Service Learning Research

PhD Fellowships in CCI The Graduate Assistance in Areas of National Need (GAANN) Computing Scholars program at UNC Charlotte is funded by the U.S. Department of Education. Established in Fall 2013, the program provides scholarships and covers educational expenses for students pursuing a Ph.D. in Computing and Information Sciences or a Ph.D. in Bioinformatics and Computational Biology. Students who meet both merit and financial-need requirements are competitively selected. Once selected, students are supported for up to five years to complete their Ph.D. degree and to participate in a Teaching Experience meant to prepare students for careers in the professoriate.
Funding: Department of Education
Principals: Anita Raja, Zbyszek Ras, Jamie Payton
For additional information: https://gaann.uncc.edu
Real-world Learning Experiences Project-based learning driven by CCI Industry Partners. Industry partners provide real computing problems for specific courses while individuals in industry act as clients for the students during the semester as they develop solutions.

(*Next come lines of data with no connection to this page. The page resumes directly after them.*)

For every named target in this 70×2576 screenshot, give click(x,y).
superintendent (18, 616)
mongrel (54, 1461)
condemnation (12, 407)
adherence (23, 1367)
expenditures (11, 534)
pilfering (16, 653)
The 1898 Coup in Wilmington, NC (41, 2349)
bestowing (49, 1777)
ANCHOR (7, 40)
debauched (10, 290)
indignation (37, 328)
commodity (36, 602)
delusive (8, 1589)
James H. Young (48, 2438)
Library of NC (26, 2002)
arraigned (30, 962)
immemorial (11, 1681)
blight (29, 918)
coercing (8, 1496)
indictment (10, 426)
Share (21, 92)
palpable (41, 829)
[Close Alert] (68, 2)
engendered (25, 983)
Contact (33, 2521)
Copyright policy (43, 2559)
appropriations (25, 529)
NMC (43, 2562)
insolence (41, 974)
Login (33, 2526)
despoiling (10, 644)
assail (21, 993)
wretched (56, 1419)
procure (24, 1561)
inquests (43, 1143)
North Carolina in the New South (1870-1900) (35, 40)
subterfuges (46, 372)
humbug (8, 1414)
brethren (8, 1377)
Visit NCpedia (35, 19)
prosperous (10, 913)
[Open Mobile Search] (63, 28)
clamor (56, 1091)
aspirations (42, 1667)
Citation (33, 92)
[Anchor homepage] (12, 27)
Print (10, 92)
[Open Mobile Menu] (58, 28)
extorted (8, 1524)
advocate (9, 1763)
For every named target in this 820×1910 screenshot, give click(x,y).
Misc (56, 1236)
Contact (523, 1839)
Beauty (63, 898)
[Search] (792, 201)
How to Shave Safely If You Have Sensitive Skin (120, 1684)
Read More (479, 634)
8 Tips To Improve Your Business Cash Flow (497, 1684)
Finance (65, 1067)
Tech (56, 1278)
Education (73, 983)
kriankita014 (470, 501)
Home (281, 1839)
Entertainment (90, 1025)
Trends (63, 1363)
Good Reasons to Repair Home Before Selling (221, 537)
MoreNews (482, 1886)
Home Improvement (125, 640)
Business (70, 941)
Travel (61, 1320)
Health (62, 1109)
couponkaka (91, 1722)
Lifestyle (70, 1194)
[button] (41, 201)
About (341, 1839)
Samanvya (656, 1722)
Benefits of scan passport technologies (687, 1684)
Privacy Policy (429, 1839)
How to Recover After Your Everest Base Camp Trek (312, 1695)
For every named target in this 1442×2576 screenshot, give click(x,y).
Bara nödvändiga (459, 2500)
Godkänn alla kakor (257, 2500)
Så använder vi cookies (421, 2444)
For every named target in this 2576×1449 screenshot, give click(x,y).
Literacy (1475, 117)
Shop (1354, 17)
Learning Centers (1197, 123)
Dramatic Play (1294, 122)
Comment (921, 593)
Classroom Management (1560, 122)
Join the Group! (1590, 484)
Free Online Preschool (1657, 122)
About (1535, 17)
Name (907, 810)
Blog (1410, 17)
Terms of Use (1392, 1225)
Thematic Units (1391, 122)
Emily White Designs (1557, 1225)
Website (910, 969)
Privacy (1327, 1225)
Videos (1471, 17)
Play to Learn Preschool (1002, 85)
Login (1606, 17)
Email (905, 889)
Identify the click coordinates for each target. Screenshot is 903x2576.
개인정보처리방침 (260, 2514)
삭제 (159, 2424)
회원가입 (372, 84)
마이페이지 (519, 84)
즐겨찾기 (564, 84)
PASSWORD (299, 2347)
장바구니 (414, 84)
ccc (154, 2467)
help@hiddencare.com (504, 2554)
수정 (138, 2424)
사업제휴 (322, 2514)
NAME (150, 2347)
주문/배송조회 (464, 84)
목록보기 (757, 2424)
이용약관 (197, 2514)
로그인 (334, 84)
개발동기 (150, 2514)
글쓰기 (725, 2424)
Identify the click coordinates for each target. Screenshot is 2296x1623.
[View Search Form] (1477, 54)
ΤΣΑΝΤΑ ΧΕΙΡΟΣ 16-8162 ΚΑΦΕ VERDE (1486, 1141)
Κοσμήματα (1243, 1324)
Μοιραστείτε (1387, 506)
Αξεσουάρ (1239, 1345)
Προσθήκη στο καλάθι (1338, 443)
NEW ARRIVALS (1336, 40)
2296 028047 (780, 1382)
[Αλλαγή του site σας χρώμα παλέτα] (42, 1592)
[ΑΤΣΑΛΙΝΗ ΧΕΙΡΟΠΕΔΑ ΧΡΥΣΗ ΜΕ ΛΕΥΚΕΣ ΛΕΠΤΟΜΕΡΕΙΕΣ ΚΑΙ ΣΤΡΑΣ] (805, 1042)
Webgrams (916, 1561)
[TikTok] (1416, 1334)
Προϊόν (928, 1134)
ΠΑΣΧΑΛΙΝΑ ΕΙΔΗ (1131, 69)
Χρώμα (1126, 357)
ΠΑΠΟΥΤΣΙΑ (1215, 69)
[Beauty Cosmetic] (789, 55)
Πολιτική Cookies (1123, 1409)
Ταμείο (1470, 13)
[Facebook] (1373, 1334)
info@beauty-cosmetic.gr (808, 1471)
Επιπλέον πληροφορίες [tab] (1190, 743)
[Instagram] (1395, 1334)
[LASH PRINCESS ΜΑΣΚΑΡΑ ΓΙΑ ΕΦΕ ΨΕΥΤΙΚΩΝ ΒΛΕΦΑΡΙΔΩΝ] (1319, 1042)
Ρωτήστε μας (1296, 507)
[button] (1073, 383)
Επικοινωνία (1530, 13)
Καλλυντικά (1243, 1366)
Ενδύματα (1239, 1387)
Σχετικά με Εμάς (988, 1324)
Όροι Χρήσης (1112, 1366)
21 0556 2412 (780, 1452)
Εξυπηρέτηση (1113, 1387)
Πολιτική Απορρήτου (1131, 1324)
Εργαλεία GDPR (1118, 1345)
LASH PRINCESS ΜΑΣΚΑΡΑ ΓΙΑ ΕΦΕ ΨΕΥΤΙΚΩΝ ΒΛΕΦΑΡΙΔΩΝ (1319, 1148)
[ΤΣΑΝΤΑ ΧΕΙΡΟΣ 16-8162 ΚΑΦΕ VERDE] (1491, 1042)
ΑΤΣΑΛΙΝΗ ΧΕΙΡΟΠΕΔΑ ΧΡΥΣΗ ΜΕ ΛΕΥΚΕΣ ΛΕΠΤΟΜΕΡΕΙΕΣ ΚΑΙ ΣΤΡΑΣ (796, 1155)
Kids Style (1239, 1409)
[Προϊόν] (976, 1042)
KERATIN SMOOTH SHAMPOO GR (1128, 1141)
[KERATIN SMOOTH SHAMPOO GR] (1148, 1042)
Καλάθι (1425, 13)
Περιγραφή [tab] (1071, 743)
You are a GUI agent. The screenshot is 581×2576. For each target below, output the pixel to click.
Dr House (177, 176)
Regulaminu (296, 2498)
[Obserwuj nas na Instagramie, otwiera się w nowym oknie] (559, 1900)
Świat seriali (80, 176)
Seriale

Principals: Mary Lou Maher, Karen Bean
Socially Relevant Research Experience for Undergraduates Socially Relevant Computing Research Experience for Undergraduates (REU) is a National Science Foundation (NSF) funded research program at the University of North Carolina at Charlotte. With the objective of broadening the participation in computing doctoral programs, the targeted student participants are women and minority students from minority, women’s, and non-doctoral institutions.
Funding: NSF
Principals: Jamie Payton
For additional information: Socially Relevant Research Experience for Undergraduates
STARS Computing Corps The STARS Computing Corps is funded by an NSF grant and has generated a non-profit organization dedicated to building and preparing a larger, more diverse national computing workforce for the 21st Century. This project provides support and implements programs designed to attract and retain the brightest minds in the technology, computing and informatics disciplines.
Funding: NSF
Principals: Jamie Payton, Heather Lipford
For additional information: http://www.starscomputingcorps.org
STARS Computing Scholars The STARS Computing Scholars program is funded by the National Science Foundation. The program provides scholarships for transfer students to pursue Bachelor’s and Master’s Degrees in the College of Computing and Informatics. Selected students receive a stipend for up to three years to complete their Bachelor’s and Master’s Degrees and participate in research, experiential learning, and community service projects with other computing students.